### DIRECTIONS FOR THIS TASK
List every line of the records below that contains the string "title", matching case exactly.

** start THE RECORDS **

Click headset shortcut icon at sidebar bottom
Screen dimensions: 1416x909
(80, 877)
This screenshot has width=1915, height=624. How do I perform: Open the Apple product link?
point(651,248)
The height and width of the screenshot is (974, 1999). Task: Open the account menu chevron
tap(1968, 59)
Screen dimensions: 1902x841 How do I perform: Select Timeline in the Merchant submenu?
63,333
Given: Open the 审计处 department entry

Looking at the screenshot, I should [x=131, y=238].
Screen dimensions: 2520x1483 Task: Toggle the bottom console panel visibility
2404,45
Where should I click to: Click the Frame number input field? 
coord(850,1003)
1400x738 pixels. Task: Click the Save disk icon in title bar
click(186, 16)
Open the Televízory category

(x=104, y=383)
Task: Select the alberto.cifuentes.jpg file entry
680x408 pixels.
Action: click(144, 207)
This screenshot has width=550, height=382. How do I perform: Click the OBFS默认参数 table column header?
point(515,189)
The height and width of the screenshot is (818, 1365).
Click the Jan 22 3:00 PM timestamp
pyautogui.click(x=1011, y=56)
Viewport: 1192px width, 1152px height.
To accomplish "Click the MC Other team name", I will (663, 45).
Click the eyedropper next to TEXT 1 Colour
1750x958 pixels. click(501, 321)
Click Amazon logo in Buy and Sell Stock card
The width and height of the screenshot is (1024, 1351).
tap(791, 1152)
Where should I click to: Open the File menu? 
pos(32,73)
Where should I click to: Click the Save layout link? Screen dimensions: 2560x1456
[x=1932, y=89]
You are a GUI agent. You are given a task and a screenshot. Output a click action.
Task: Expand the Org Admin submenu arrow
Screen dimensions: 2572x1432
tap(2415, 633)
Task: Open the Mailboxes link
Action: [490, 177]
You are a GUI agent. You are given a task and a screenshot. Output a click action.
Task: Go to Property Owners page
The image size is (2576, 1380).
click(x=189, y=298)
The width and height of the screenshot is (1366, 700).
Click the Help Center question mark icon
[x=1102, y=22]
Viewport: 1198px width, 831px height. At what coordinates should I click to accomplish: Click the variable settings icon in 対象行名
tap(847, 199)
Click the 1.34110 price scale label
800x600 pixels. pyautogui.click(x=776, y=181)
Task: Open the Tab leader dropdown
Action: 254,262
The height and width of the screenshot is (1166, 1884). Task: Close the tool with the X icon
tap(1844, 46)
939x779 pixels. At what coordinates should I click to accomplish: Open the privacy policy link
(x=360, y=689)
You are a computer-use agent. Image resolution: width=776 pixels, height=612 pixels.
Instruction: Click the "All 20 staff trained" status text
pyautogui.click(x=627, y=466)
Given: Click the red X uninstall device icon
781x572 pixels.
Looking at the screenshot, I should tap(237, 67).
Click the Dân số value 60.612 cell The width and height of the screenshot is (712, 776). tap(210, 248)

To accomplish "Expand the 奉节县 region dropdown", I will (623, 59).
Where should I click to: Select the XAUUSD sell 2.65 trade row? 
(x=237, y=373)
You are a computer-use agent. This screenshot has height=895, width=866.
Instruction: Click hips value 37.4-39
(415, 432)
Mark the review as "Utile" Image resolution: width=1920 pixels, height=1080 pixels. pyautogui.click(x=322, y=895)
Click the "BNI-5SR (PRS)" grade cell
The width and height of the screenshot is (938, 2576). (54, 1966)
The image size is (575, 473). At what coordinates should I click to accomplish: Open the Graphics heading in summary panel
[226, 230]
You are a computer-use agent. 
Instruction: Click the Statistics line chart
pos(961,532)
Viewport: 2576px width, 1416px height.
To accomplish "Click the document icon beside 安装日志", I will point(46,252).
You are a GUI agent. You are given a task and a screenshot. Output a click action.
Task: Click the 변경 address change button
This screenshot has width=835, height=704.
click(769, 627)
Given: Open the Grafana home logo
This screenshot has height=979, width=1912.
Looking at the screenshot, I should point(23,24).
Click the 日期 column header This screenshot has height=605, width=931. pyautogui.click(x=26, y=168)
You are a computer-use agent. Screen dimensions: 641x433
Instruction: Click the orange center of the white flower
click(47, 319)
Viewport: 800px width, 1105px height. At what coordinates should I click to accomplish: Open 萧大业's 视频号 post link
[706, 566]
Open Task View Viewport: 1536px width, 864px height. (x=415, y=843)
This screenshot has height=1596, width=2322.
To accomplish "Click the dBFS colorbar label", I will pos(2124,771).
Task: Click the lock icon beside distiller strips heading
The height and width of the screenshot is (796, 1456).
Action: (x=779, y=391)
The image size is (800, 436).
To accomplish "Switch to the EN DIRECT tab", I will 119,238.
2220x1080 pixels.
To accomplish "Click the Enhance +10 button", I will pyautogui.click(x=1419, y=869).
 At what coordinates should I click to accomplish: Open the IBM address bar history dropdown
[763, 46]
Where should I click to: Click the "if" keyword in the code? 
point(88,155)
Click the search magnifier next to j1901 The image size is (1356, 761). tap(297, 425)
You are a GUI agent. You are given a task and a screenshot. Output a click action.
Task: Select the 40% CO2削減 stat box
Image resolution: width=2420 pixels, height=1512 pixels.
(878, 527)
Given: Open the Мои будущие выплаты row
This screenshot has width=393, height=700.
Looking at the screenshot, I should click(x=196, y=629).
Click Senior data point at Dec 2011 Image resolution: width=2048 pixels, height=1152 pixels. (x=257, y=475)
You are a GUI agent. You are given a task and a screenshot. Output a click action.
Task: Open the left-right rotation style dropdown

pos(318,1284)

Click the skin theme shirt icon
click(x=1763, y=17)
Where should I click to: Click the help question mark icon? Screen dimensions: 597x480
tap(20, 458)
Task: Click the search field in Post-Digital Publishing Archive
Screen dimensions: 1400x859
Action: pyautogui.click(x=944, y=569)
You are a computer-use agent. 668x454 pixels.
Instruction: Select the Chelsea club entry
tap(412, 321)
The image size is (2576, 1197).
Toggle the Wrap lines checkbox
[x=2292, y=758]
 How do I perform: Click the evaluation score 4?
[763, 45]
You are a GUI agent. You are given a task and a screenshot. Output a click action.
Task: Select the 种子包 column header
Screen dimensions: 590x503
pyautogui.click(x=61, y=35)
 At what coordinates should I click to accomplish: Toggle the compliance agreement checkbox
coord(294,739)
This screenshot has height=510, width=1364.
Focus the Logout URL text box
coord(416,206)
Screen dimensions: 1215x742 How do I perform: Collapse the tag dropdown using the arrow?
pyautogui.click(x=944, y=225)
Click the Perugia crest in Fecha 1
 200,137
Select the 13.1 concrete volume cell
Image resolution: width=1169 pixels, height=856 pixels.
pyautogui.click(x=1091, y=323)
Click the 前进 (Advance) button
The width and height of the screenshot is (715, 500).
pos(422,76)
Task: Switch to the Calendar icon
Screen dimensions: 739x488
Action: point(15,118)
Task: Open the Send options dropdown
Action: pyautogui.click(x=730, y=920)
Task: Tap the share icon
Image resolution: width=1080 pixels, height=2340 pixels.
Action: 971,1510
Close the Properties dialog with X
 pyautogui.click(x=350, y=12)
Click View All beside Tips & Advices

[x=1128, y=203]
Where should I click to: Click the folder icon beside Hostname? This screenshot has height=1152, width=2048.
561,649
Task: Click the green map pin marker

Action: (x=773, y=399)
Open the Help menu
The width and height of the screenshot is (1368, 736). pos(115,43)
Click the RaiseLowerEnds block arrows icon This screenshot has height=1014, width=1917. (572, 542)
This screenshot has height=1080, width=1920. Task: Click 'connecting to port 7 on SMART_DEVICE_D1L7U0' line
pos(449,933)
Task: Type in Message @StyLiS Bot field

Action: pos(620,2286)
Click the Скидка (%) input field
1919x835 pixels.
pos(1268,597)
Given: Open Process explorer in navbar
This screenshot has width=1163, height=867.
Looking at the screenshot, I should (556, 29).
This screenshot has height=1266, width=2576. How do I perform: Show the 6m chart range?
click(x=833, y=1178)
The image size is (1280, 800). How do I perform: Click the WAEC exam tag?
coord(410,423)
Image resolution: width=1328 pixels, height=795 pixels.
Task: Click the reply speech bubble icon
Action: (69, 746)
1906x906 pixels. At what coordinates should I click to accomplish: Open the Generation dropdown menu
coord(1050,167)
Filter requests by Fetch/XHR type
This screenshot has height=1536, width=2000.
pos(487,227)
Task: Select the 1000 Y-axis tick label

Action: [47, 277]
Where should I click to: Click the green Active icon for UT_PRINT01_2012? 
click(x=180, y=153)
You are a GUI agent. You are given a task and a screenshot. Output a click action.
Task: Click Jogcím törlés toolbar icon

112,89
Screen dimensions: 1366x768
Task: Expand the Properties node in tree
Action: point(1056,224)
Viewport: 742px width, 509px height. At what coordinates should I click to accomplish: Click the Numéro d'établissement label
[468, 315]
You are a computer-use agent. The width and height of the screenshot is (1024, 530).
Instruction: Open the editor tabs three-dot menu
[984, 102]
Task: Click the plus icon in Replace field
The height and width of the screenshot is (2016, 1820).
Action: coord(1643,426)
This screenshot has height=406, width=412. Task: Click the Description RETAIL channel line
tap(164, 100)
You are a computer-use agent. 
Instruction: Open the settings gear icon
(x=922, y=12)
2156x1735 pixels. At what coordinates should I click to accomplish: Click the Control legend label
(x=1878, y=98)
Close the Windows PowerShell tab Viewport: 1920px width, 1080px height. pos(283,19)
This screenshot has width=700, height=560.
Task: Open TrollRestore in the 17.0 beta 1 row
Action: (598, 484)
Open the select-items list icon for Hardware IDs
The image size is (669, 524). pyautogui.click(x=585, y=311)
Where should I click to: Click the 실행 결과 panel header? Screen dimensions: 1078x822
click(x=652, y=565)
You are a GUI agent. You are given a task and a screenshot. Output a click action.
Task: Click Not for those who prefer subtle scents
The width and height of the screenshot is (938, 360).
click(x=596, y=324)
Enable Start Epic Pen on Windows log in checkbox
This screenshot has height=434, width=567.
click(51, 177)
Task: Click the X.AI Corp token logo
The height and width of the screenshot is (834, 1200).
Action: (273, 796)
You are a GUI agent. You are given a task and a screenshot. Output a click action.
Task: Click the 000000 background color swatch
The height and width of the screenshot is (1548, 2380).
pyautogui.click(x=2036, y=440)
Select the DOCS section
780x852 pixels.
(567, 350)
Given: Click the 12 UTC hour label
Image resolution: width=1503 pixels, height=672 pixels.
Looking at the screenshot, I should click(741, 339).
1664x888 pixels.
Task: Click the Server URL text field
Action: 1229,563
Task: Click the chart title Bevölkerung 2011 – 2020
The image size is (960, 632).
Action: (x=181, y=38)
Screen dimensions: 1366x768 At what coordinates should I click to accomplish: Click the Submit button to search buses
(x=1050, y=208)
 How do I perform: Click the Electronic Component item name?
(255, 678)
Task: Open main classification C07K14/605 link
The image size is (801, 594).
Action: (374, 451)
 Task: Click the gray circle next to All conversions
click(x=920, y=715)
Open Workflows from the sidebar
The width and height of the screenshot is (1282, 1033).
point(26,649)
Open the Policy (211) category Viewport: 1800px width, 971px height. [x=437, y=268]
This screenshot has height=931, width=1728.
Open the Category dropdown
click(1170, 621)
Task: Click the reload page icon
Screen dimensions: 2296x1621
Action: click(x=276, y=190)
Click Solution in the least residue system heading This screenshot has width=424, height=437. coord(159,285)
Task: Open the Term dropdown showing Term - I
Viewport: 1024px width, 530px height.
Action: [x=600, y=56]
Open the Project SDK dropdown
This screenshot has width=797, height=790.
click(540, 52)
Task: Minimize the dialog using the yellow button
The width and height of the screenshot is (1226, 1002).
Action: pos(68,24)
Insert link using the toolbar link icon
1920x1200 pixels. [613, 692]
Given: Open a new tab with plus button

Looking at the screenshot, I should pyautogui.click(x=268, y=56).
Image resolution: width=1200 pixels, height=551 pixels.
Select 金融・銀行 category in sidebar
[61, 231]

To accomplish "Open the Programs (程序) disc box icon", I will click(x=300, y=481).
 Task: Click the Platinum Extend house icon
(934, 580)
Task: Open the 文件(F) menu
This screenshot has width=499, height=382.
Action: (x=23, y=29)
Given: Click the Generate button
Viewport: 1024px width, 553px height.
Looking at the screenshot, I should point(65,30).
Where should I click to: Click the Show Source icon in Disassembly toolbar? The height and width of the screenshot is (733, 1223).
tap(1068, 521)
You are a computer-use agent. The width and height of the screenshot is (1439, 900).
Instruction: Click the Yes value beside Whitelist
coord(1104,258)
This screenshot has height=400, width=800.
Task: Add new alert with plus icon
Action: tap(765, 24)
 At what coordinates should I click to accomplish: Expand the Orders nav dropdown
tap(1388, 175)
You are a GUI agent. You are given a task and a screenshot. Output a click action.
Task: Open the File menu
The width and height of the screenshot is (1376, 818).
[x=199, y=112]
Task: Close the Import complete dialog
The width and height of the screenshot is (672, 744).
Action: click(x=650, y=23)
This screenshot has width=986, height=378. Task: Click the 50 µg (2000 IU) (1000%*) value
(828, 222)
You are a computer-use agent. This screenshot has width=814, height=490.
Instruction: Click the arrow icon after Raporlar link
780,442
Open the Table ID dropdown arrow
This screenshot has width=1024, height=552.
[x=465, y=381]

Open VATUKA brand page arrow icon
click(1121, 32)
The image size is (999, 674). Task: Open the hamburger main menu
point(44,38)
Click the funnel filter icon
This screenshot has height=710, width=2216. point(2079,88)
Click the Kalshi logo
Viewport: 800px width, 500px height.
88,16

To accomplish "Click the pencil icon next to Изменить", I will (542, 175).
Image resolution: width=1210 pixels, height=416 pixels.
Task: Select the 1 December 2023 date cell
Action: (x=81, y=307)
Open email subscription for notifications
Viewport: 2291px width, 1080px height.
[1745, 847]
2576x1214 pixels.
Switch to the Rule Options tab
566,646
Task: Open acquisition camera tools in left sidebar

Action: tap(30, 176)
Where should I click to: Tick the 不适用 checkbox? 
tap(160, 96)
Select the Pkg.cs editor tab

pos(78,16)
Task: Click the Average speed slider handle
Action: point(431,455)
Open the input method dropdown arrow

** end THE RECORDS **

### TASK RESULT
1400x738 pixels. Task: Click the Save disk icon in title bar
Task: Click the chart title Bevölkerung 2011 – 2020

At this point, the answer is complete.